++++ Passage ++++

Cette manifestation, dont le coup d’envoi a été donné par le président Mohamed Cheikh El Ghazouani en présence de plusieurs membres du gouvernement, des représentants des partis politiques, du corps diplomatique notamment l’ambassadeur du Royaume du Maroc, Hamid Chabar, habillé d’un superbe boubou à la mauritanienne et de toute la crème de la République, a étalé ses fastes dans la cité désertique de Ouadane du 10 au 14 décembre 2021.
Une fête pittoresque aux mille couleurs et lumières, pour faire revivre la mémoire d’un passé de gloire, orienter de manière rationnelle les actions de développement du présent et dégager les perspectives d’un avenir inspiré par la boussole d’un horizon de progrès. Une perspective permettant également la promotion économique, sociale et touristique de ces cités.
Ces villes sont Chinguetti, Walata, Oudane et Tichitt, qui renferment des trésors sous forme de manuscrits soigneusement conservés dans les bibliothèques.
La ville hôte du FCP version 2021, est aujourd’hui la capitale d’une Moughataa (département) de la wilaya (région) de l’Adrar, située au Nord de la Mauritanie dans une zone au climat désertique, hostile et faiblement peuplée.
Focus sur les origines
La ville de Ouadane fût fondée à partir d’un groupe de petits villages sur lesquels on connaît peu de choses. Certains sont qualifiés de villages Massoufa, et d’autres sont dits Azer. Les ruines de ces villages se situent dans le périmètre de l’actuel Ouadane. Il s’agit de la Qribiyat, Tamgouna et Teftel.
Mais, Tinlabba se trouve à 7 kilomètres au Nord de la ville, tandis que Farani est située dans la Hofra de Ouaadane, selon différents historiens. Ces cinq groupements constituent le noyau humain et urbain de Wadane. Les anciens habitants de ces villages ont fondu dans la population qui a créé la nouvelle ville à partir du 6é siècle de l’Hégire/12é siècle. Il s’agit de la tribu des Idawalhaj». Au plan historique, le récit de la fondation d’Ouadane fait l’unanimité des spécialistes de la tradition. En effet, tous soutiennent une thèse selon laquelle la ville a été fondée par trois pèlerins qui sont à l’origine des trois branches de la tribu des Idawalhaj : Elhaj Othman, Elhaj Yaqub et Elhaj Ali.
D’après l’historien Moctar ould Hamdoun, «le premier arrivé à Ouadane était Elhaj Othman, ancêtre des oulad Elhaj, il venait d’Aghlat Warika au Maroc, avec le chérif Abdel Moumin, le fondateur de Tichitt. Il s’est par la suite joint à Elhaj Yaqub, ancêtre des Idiaqub, et les deux ont fondé Ouadane en 536 de l’Hégire. El Haj Ali, ancêtre des Louteidat et Idawbja et enfin Abderrahman As-sa’im, sont arrivés par la suite. La descendance de ces quatre personnalités et les proches ont constitué l’essentiel des ensembles tribaux qui composent actuellement la cité». Cette version est confirmée par des témoignages concordants recueillis sur place.

++++

Extrayez du passage sur Ouadane le segment allant de « Focus sur les » jusqu'à « Tamgouna et Teftel. », sans y changer un mot. La liste placée ensuite est un matériau indépendant du passage.

++++ Données enregistrées ++++

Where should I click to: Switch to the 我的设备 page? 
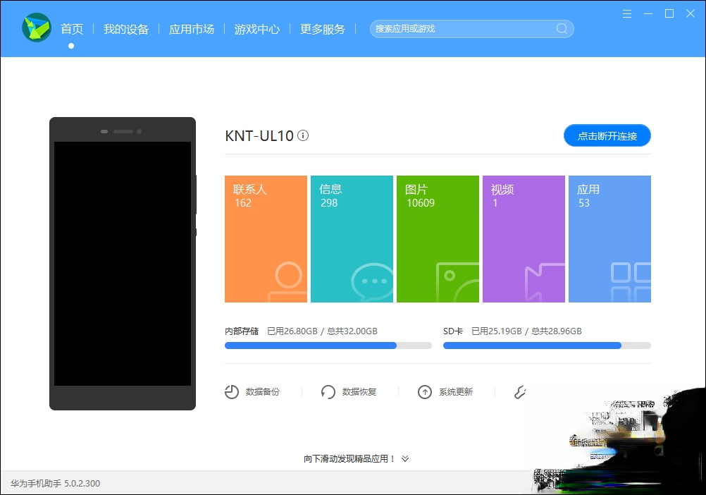click(127, 29)
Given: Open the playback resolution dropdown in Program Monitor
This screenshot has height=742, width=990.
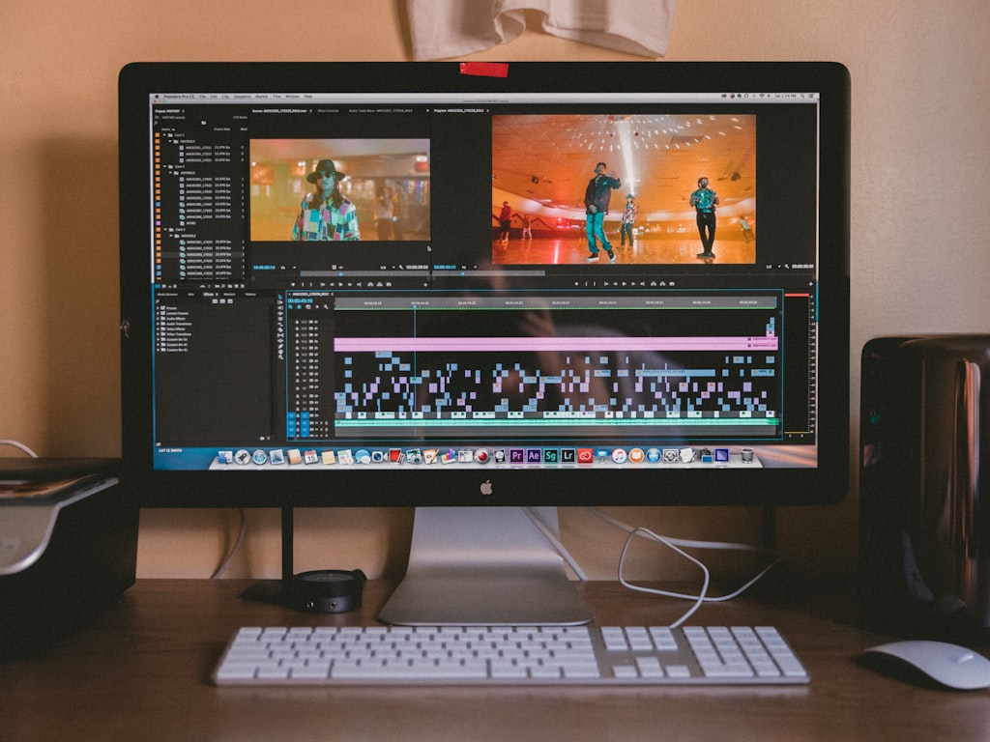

++++

**Réponse:**
Focus sur les origines
La ville de Ouadane fût fondée à partir d’un groupe de petits villages sur lesquels on connaît peu de choses. Certains sont qualifiés de villages Massoufa, et d’autres sont dits Azer. Les ruines de ces villages se situent dans le périmètre de l’actuel Ouadane. Il s’agit de la Qribiyat, Tamgouna et Teftel.